NDArray is the basic computation unit in MXNet. MXNet also provides a symbolic interface, named Symbol, to simplify constructing neural networks. Symbol combines flexibility and efficiency. It is similar to the network configuration in Caffe and CXXNet and the symbols define the computation graph as in Theano.
The following code creates a two-layer perceptron network:
>>> import mxnet as mx >>> net = mx.symbol.Variable('data') >>> net = mx.symbol.FullyConnected(data=net, name='fc1', num_hidden=128) >>> net = mx.symbol.Activation(data=net, name='relu1', act_type="relu") >>> net = mx.symbol.FullyConnected(data=net, name='fc2', num_hidden=64) >>> net = mx.symbol.SoftmaxOutput(data=net, name='out') >>> type(net) <class 'mxnet.symbol.Symbol'>
Each symbol takes a (unique) string name. Variable often defines the inputs, or free variables. Other symbols take a symbol as their input (data), and might accept other hyper parameters, such as the number of hidden neurons (num_hidden) or the activation type (act_type).
The symbol can be seen simply as a function taking several arguments whose names are automatically generated and can be got with the following:
>>> net.list_arguments() ['data', 'fc1_weight', 'fc1_bias', 'fc2_weight', 'fc2_bias', 'out_label']
These arguments are the parameters needed by each symbol:
We can also specify the automatically generated names explicitly:
>>> net = mx.symbol.Variable('data') >>> w = mx.symbol.Variable('myweight') >>> net = mx.symbol.FullyConnected(data=net, weight=w, name='fc1', num_hidden=128) >>> net.list_arguments() ['data', 'myweight', 'fc1_bias']
MXNet provides well-optimized symbols for layers commonly used in deep learning (see src/operator). We can also easily define new operators in Python. The following example first performs an element-wise add between two symbols, then feeds them to the fully connected operator:
>>> lhs = mx.symbol.Variable('data1') >>> rhs = mx.symbol.Variable('data2') >>> net = mx.symbol.FullyConnected(data=lhs + rhs, name='fc1', num_hidden=128) >>> net.list_arguments() ['data1', 'data2', 'fc1_weight', 'fc1_bias']

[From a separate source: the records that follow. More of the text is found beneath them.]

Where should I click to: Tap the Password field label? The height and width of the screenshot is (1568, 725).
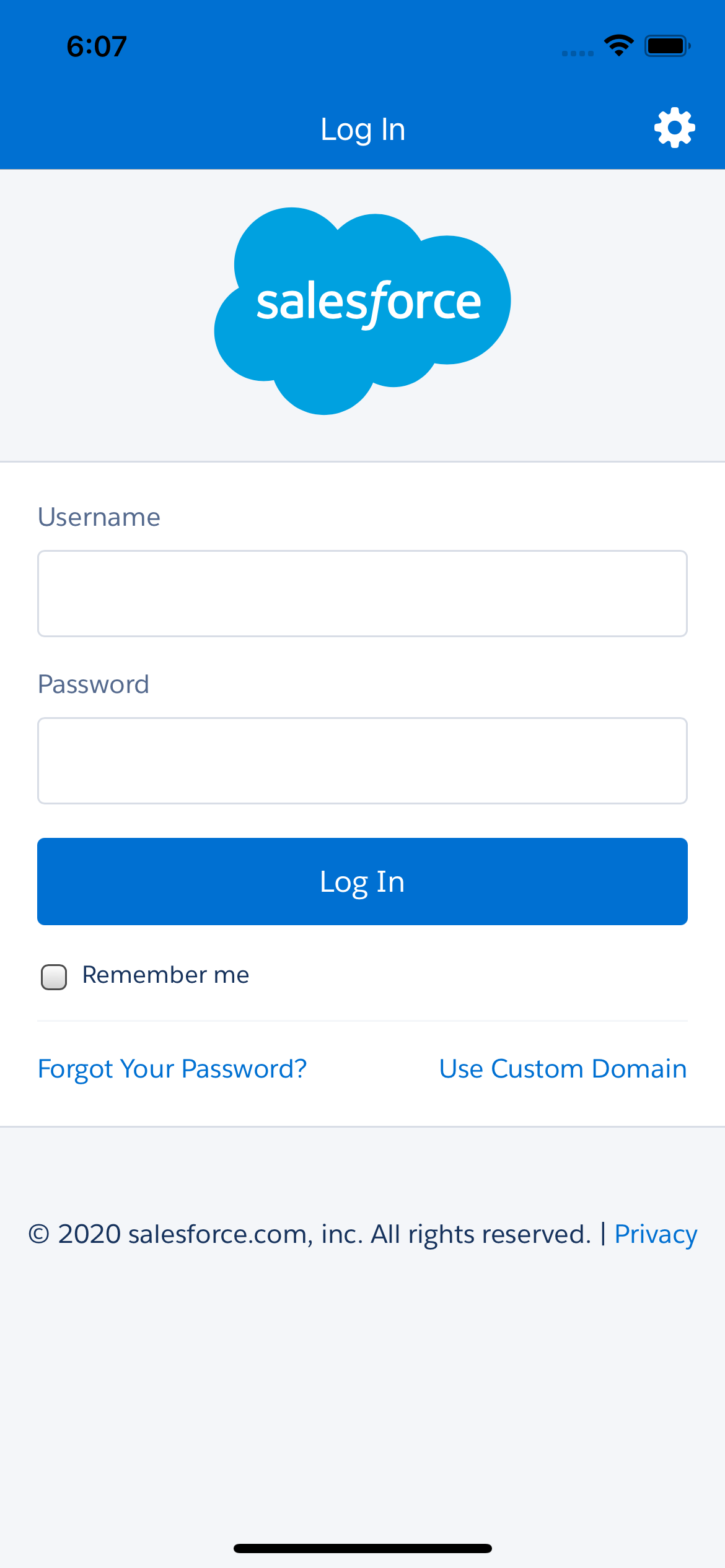pyautogui.click(x=94, y=684)
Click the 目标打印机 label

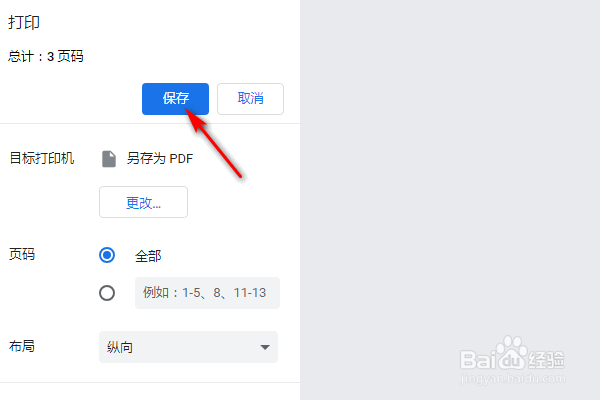point(42,158)
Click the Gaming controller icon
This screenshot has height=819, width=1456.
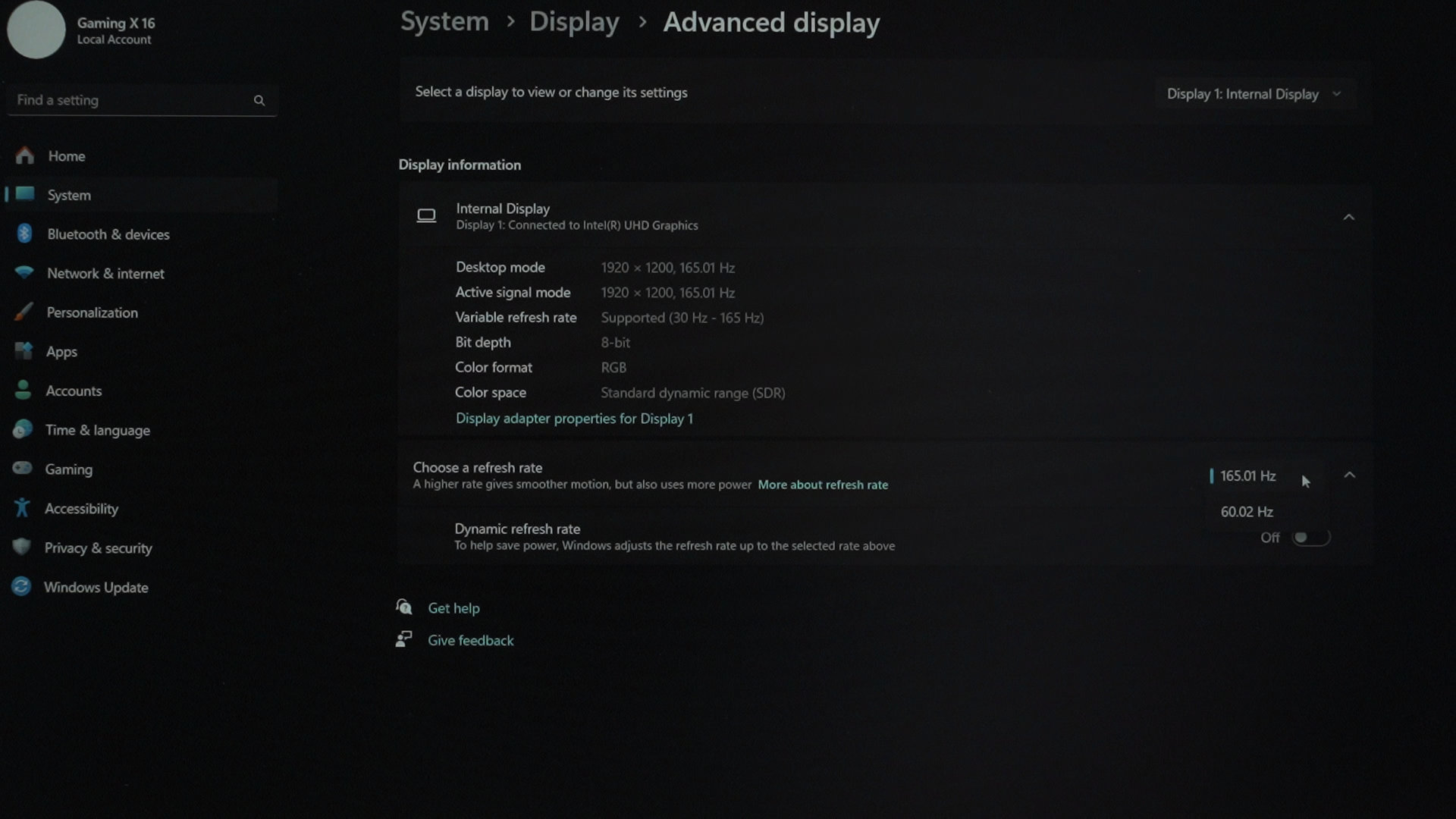pos(23,468)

We can also construct a symbol in a more flexible way than the single forward composition exemplified in the preceding example:
>>> net = mx.symbol.Variable('data') >>> net = mx.symbol.FullyConnected(data=net, name='fc1', num_hidden=128) >>> net2 = mx.symbol.Variable('data2') >>> net2 = mx.symbol.FullyConnected(data=net2, name='net2', num_hidden=128) >>> composed_net = net(data=net2, name='compose') >>> composed_net.list_arguments() ['data2', 'net2_weight', 'net2_bias', 'fc1_weight', 'fc1_bias']
In the preceding example, net is used as a function to apply to an existing symbol net, and the resulting composed_net will replace the original argument data with net2.
Now we know how to define a symbol. Next, we can infer the shapes of all of the arguments it needs given the shape of its input data:
>>> net = mx.symbol.Variable('data') >>> net = mx.symbol.FullyConnected(data=net, name='fc1', num_hidden=10) >>> arg_shape, out_shape, aux_shape = net.infer_shape(data=(100, 100)) >>> dict(zip(net.list_arguments(), arg_shape)) {'data': (100, 100), 'fc1_weight': (10, 100), 'fc1_bias': (10,)} >>> out_shape [(100, 10)]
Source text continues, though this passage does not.